This page will take you into pieces of literature that are carefully selected for their great content at the literary, scientific, or philosophical level. A short selection will be presented in full. A long one will be divided into sections that will be refreshed regularly. Emphasis and highlights are mostly ours, not made by the original author.
Here is our current selection:
Fan, the Story of a Young Girl's Life (1892)
by Henry Harford (W.H. Hudson)
For the next two days Fan was continually on the tiptoe of expectation, shortening her walks for fear of missing Mary, and not going to Dawson Place, and still her friend came not. On the third day she came about three o'clock in the afternoon, when Fan by chance happened to be out.
Miss Starbrow, on hearing at the door that Miss Eden was not at home, considered for a few moments, and then sent up her card to Constance, who was greatly surprised to see it, for Fan had said nothing to make her expect such a visit. She concluded that it was for Fan, and that Miss Starbrow wished to wait or leave some message for her. In the sitting-room they met, Constance slightly nervous and looking pale in her mourning, and regarded each other with no little curiosity.

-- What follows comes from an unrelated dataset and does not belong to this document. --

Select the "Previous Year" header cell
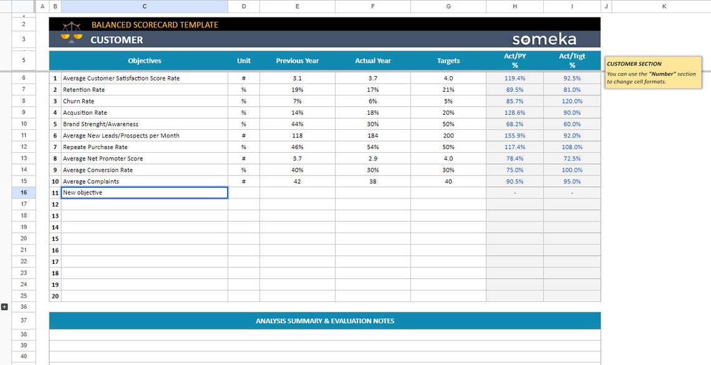This screenshot has width=711, height=365. tap(297, 61)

"I am sorry Fan is out," said Constance, "but if you do not mind waiting for her she will perhaps come in soon."
"I shall be glad to see her--she has forsaken me for the last few days. But I called today to see you, Mrs. Chance."
Constance looked surprised. "Thank you, Miss Starbrow, it is very kind of you," she answered quietly.
There was a slight shadow on the other's face; she had come only to please Fan, and was not at ease with this woman, who was a stranger to her, and perhaps resented her visit. Then she remembered that Constance had become acquainted with Merton Chance only through Fan's having seen him once at her house, reflecting with a feeling of mingled wonder and compassion that through so trivial a circumstance this poor girl's life had been so darkly clouded. They had sat for some moments in silence when Miss Starbrow, with a softened look in her eyes and in a gentler tone, spoke again.
"We have met only once before," she said, "and that is a long time ago, but I have heard so much of you from Fan that I cannot think of you as a stranger, and the change I see in you reminds me strongly of all you have suffered since."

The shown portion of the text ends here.